En un toque innovador, el Foro Social de Malí organizó una carrera solidaria de 15 kilómetros para llamar la atención hacia la comercialización de deportistas de ambos sexos, en particular de Africa, en el mercado internacional.

"Otro deporte es posible, no éste en que las personas son compradas y vendidas como mercancías. Deberíamos tener deportes en que la gente sea tratada con dignidad y se pueda disfrutar del juego. No debe ser una transacción financiera más", dijo Goita.

El coordinador del FSM no pudo ofrecer una cifra exacta sobre los participantes del foro, pero señaló que, según informes policiales y la cantidad de inscripciones, fueron alrededor de 11.000. Cada día, había entre 300 y 700 actividades, más de las previstas originalmente.

Todo esto requirió mucha organización, ayudada en gran medida por una contribución de 150 millones de francos CFA del gobierno de Malí (uno de los más pobres del mundo) y su ofrecimiento de lugares como salas de conferencia, el museo nacional y bibliotecas para los eventos. Sin embargo, el alojamiento y el saneamiento no fueron suficientes.

Los participantes tuvieron sus propios desafíos. Chele Degruccio, de la Federación Mundial Luterana en Kenia, explicó que tuvo dificultades para participar en las sesiones porque los asistentes no llegaban o llegaban tarde, y ella debía salir para otras sesiones.

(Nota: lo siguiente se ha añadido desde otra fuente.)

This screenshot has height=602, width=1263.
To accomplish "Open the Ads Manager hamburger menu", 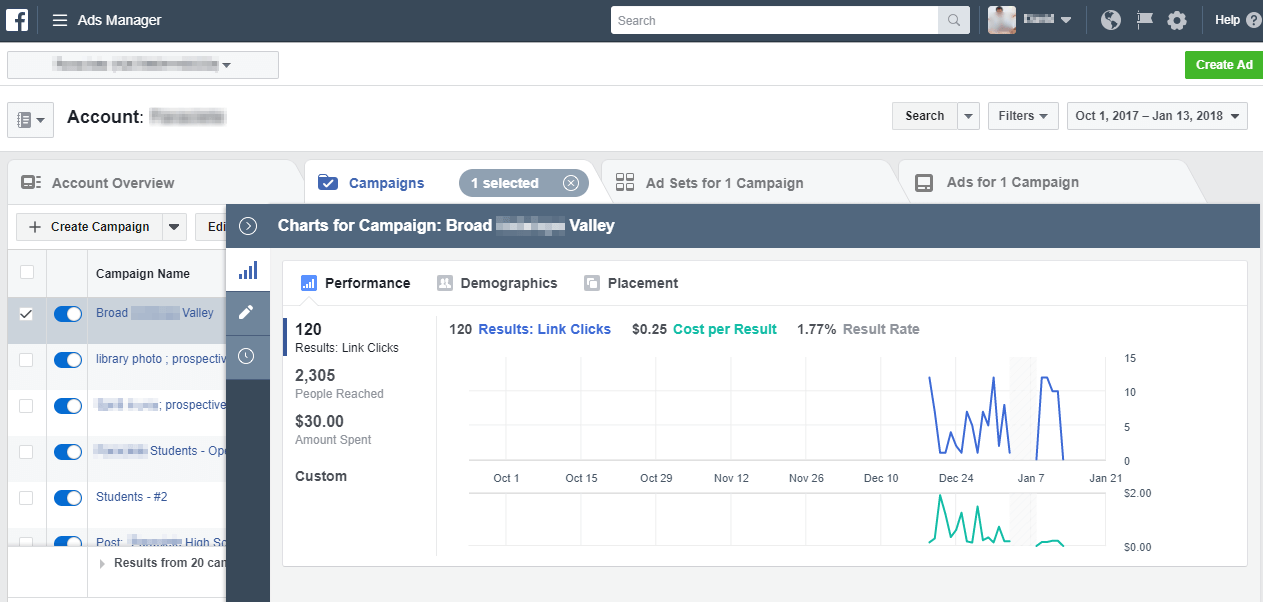I will coord(60,20).
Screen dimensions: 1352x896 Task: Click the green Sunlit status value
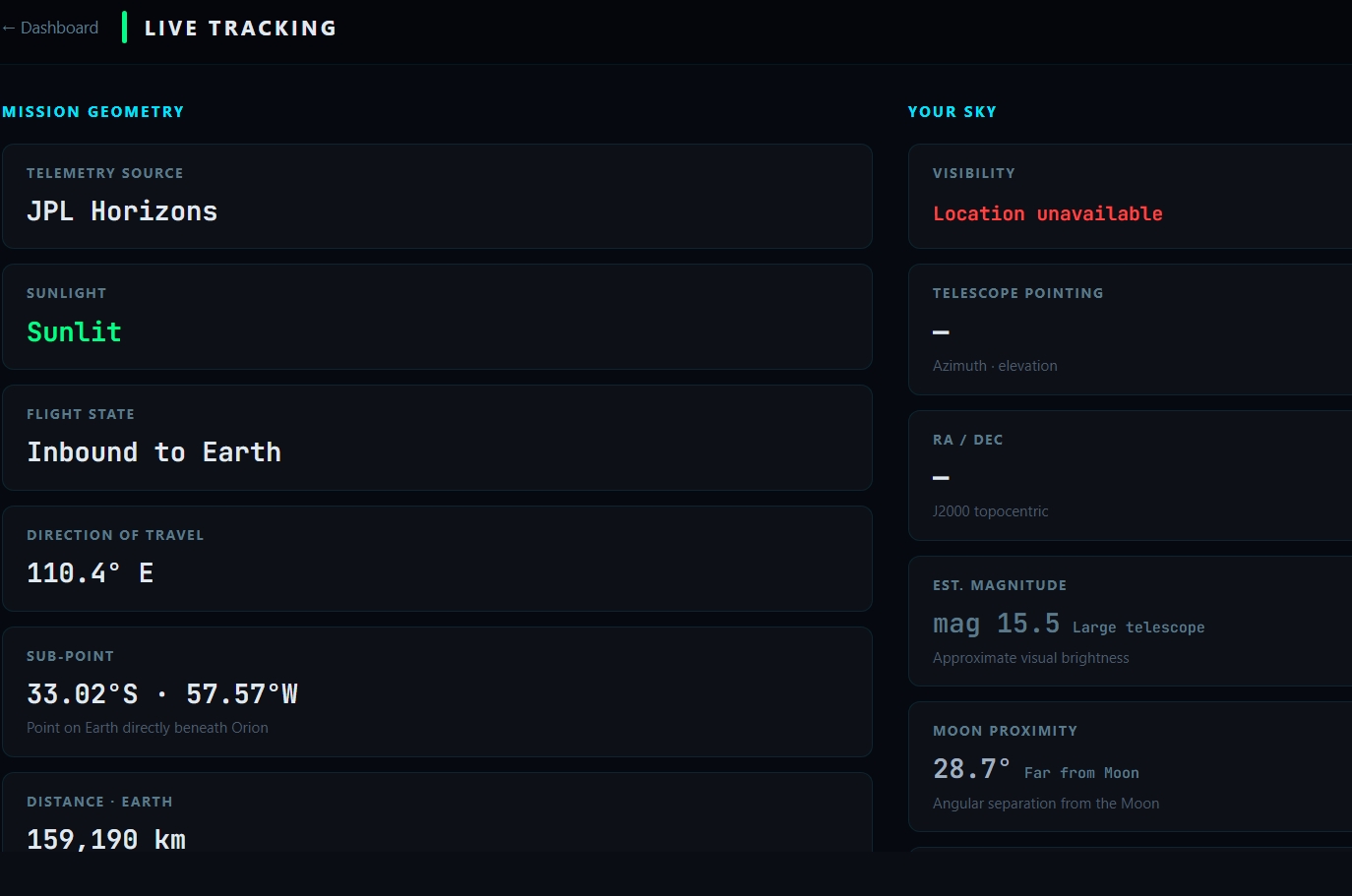tap(75, 332)
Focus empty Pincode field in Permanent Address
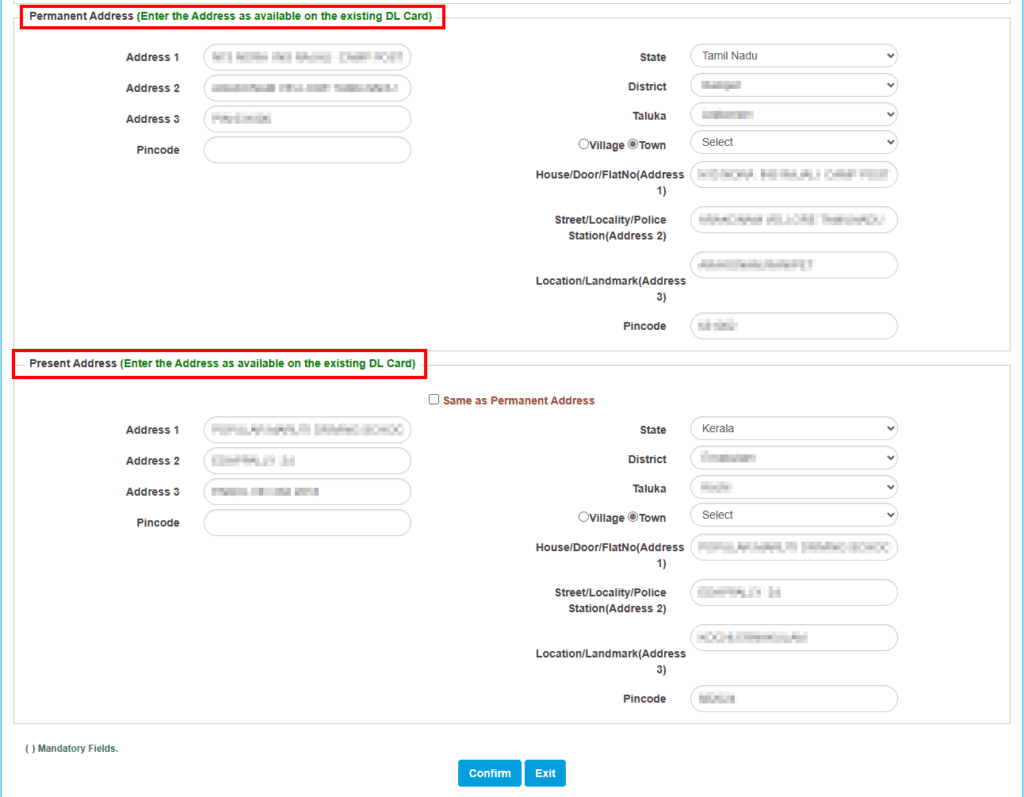Viewport: 1024px width, 797px height. click(307, 150)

Miodrag Shrestha, de Serbia y Montenegro, tuvo mejor suerte con las sesiones pero se quejó de que la traducción fue insuficiente. Las sesiones debían traducirse al francés, inglés, portugués y a la lengua local, el bambara.

Margaret Da Costa, de un grupo de derechos humanos de Angola, se mostró más optimista. Aunque su hospedaje no tenía agua corriente, no pudo seguir la mayoría de las sesiones por falta de traducción al portugués y se perdió tratando de hallar edificios, consideró "fantástico" que un país pobre como Malí pudiera organizar un foro mundial con éxito.

"La gente está dialogando y formando redes, esto es lo importante. No nuestros propios problemitas causados por la celebración de una conferencia en un país con graves limitaciones".